Al mismo cajón van los cambios bruscos en beber, orinar o en las heces. No apuntan a las articulaciones y no los desarrolla esta página, pero cualquiera de ellos convierte una consulta que ibas a pedir «cuando pueda» en una consulta de esta semana.
Ninguna de estas observaciones prueba una enfermedad concreta, y varias juntas tampoco. Sirven para decidir que hay que ir, y para llegar con algo escrito. Una rampa da comodidad y previene impactos y caídas; no es un tratamiento y no trata la causa de nada.
Dónde encaja la rampa en todo esto
Detrás, siempre.
Primero que lo vea alguien que pueda explorarlo, y que el plan de fondo —peso, analgesia y ejercicio dosificado— lo dirija quien lleva el caso. Dentro de ese plan casi siempre aparece la instrucción de quitar impactos, y ahí es donde una rampa hace su único trabajo: convertir el salto al sofá o desde el maletero en una subida caminando, sin despegar ninguna pata.
Para que sirva necesita una pendiente por la que camine sin impulsarse, agarre suficiente y ancho de sobra. La longitud sale de la altura que va a salvar y te la traduce la calculadora de inclinación en grados. El criterio con el que la leemos está en inclinación de la rampa, y la superficie tiene la suya en qué agarra de verdad.
Para casa, una rampa regulable al mueble como la PawHut de madera ajustable sirve para corregir la pendiente sin cambiar de rampa, con el límite de sus 40 kilos declarados. Para el coche, la PetSafe Happy Ride compacta llega a 178 centímetros y se recoge hasta 71. Y una advertencia sobre la Trixie Petwalk de plástico, que se recomienda mucho para perros mayores. Sus laterales dan seguridad y su carga sobra, pero mide 156 centímetros, y 156 centímetros sobre el maletero de un SUV siguen siendo una cuesta. Los bordes laterales no corrigen la pendiente. Si tu coche es alto y tu perro ya duda, ese modelo no es el tuyo por mucho que la ficha diga «senior».

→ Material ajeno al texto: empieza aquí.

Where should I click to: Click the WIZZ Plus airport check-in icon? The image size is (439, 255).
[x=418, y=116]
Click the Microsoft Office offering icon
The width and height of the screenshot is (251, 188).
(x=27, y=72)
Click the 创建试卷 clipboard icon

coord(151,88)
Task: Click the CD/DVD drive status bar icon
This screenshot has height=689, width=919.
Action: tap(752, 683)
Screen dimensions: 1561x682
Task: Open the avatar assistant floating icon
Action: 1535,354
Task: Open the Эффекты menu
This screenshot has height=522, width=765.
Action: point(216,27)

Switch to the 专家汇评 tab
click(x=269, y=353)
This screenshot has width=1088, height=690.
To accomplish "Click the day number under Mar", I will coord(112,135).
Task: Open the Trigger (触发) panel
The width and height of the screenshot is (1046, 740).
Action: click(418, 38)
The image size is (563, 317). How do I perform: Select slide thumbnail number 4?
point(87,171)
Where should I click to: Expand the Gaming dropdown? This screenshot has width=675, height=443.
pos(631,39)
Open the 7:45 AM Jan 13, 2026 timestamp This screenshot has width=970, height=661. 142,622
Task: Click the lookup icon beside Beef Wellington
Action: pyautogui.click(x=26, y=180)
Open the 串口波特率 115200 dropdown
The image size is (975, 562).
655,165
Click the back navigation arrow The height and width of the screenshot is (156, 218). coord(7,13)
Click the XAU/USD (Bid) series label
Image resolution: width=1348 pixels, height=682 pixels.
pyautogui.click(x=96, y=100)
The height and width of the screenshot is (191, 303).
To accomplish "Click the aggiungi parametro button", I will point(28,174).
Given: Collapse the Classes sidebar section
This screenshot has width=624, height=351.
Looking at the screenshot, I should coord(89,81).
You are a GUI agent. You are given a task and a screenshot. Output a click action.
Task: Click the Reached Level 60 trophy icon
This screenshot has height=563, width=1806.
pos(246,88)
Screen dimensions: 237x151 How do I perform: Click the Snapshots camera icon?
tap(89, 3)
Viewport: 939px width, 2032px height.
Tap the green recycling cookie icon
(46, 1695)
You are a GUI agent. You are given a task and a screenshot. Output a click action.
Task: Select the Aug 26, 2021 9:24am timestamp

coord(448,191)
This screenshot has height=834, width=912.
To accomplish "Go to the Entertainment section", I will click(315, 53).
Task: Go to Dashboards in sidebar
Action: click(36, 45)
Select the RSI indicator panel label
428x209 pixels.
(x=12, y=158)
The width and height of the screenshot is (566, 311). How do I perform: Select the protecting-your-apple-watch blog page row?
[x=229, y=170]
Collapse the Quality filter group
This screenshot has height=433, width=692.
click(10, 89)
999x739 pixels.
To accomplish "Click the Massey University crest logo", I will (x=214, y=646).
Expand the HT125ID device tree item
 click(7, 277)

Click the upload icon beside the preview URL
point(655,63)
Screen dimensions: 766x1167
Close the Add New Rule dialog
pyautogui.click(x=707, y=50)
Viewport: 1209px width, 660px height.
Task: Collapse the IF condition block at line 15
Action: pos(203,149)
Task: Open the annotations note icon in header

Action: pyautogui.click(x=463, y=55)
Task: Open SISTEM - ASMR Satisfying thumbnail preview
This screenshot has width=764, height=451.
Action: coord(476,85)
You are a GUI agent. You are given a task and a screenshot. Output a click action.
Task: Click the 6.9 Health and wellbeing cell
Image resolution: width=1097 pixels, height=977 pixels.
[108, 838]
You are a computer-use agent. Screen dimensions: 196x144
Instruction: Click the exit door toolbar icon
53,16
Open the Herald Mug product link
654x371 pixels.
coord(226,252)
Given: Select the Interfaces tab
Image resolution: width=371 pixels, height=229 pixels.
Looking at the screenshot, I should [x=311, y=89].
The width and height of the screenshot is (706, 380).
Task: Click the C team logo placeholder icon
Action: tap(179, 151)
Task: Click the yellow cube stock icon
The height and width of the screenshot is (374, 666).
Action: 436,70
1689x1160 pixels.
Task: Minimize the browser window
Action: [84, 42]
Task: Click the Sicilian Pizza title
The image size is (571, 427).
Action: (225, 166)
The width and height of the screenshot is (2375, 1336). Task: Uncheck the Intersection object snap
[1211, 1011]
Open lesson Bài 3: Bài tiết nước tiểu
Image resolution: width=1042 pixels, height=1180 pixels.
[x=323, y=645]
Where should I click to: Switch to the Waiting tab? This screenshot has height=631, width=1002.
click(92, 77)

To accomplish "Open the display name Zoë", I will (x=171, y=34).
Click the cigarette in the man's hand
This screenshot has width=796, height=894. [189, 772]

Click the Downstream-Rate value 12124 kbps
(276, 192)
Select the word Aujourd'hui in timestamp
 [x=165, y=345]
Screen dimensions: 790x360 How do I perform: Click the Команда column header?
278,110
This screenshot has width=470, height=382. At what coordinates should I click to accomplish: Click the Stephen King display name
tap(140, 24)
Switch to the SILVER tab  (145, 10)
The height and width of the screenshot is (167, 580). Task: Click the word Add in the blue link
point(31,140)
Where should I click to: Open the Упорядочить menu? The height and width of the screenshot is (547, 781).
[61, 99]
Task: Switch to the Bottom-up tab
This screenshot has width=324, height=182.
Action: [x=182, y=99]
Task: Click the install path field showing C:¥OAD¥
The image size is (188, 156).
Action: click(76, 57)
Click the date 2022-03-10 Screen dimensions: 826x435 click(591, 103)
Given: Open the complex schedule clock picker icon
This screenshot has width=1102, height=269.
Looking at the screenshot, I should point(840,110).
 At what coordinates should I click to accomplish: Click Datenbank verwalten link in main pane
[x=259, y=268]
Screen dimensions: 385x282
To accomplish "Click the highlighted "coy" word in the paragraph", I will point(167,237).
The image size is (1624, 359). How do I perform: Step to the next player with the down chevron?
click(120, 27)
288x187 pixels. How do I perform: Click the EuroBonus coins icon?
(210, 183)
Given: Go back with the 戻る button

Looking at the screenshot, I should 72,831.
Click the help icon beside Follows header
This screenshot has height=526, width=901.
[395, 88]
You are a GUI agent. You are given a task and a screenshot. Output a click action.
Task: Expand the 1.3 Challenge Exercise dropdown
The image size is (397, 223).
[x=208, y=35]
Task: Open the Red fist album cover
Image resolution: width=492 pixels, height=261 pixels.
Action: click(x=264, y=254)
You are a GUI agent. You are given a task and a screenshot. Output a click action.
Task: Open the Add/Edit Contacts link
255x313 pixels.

La rampa es una de tres ayudas posibles y no siempre la que toca: rampa, arnés o silla de ruedas las ordena. Que la use con confianza desde el primer día depende de cómo se la presentes, en enseñarle a usar la rampa. Como el sobrepeso multiplica cada uno de estos gestos, conviene además saber por qué el peso agrava cada salto. Lo que aquí se dice sobre dolor está contrastado contra las guías de manejo del dolor de la AAHA y contra la ficha de osteoartritis del Merck Veterinary Manual, que puedes abrir y comprobar.